Lucia Moholy y los ángulos complejos
Cien años después
10 junio, 2016 02:00Detalle de Autorretrato de Lucia Moholy, 1930. Foto: Bauhaus-Archiv Berlín
A menos que sean especialistas en fotografía, muy pocas veces habrán oído el nombre de Lucia Moholy (1894-1985). Estudió historia del arte y filosofía en Praga, donde pronto desarrolló un gran interés por la foto. Escritora de vocación, se convirtió en poco tiempo en editora y fotógrafa de talento; una mujer de incalculable ayuda de László Moholy-Nagy, con el que se casó en 1921 y se divorció en 1928, los mismos años en los que se fraguó su amistad con Walter Gropius y su gran aventura en la Bauhaus. De hecho, se la conoce como la fotógrafa de la mítica escuela alemana, y ciertamente, muchos de sus protagonistas son estudiantes y profesores de la Bauhaus como Klee y Kandinsky, de los edificios diseñados por Gropius en Dessau y de la artesanía derivada de dicha institución: del servicio de té de Marianne Brandt a la mítica Table Lamp de K. Jucker y W. Wagenfeld.

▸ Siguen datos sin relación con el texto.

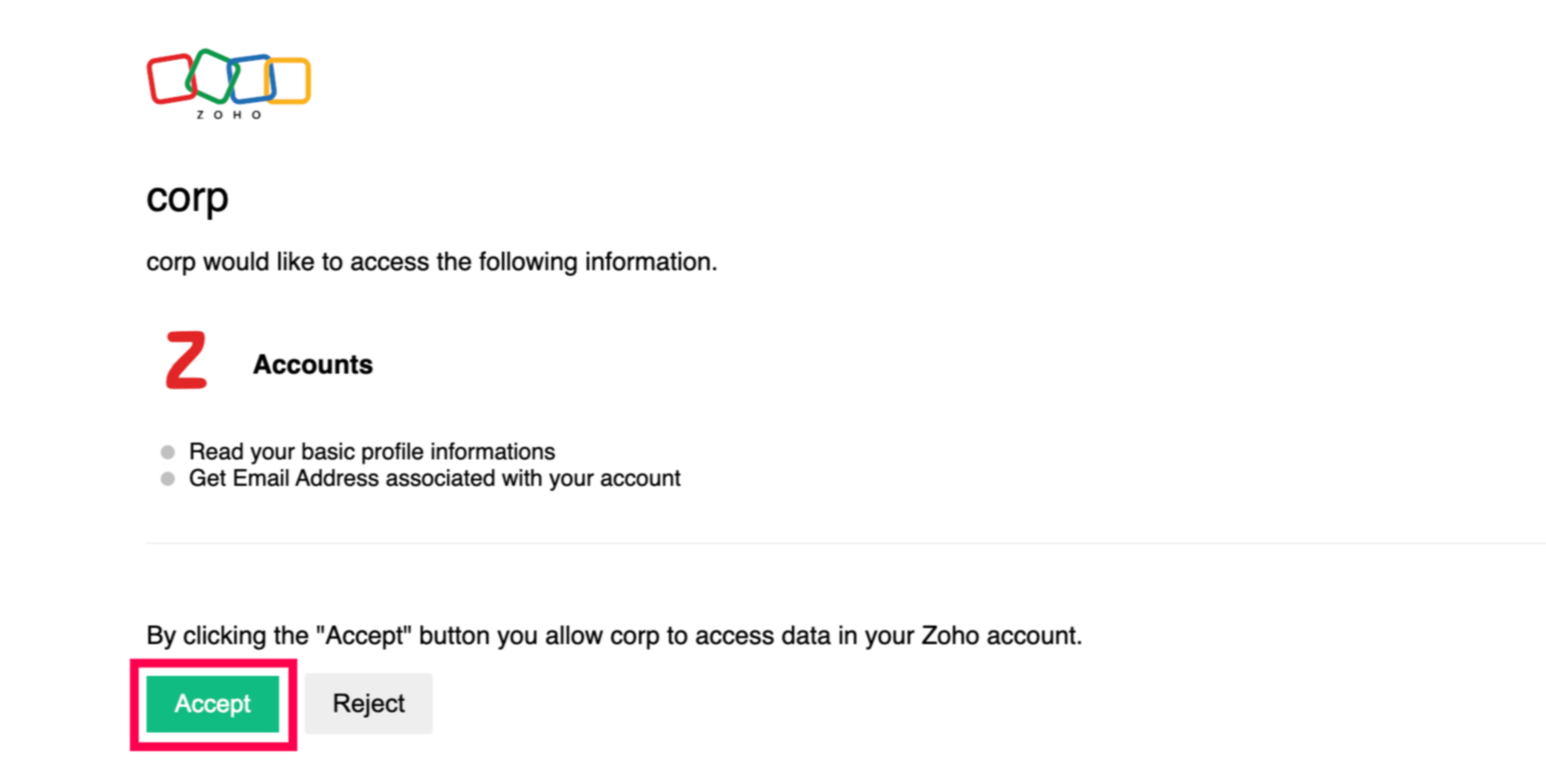
Task: Click the blue square in Zoho logo
Action: pos(252,78)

Fueron fotos que en un principio se utilizaron para prensa y publicaciones de la escuela, pero que dieron un salto cualitativo en 1939, cuando Lucia Moholy publicó A Hundred Years of Photography, una publicación mítica hoy a la que parece rendir homenaje esta pequeña pero estupenda exposición con el título: Cien años después.Lucia Moholy hizo una labor de documentación fundamental en la Bauhaus, sí, pero hay mucho tras esa etiqueta de reportera. En aquellos años 20, en una Alemania cansada del expresionismo que apostaba por la Nueva Objetividad y una fotografía nítida y documental, sin contaminación de otras disciplinas, Lucia Moholy intentó formular otra teoría que aceptara las nuevas reivindicaciones sobre "lo real" pero que rechazara limitarse sólo a estos efectos, es decir, a los poderes de la fotografía convencional pictorialista. Lo que buscaba era una exaltación de lo cotidiano, hallar en el devenir diario algo digno de elogio, donde lo accidental fuese el motor y la finalidad misma de la obra de arte. Las que más se ajustan a ese enfoque son sus fotos menos conocidas, pero sin duda las mejores, que encontramos aquí en el retrato de Edith Tschichold (1926), cabizbaja y pensativa o en las manos robustas de Clara Zetkin (1930), que tan importantes han sido, después, para la Historia.
El suyo fue un discreto manifiesto de ruptura con el lenguaje clásico, una pequeña revolución para la que apostó por los primerísimos planos y los ángulos complejos, por la abstracción y las distorsiones ópticas. Imágenes que huyen de lo común que merecen una pausada visita.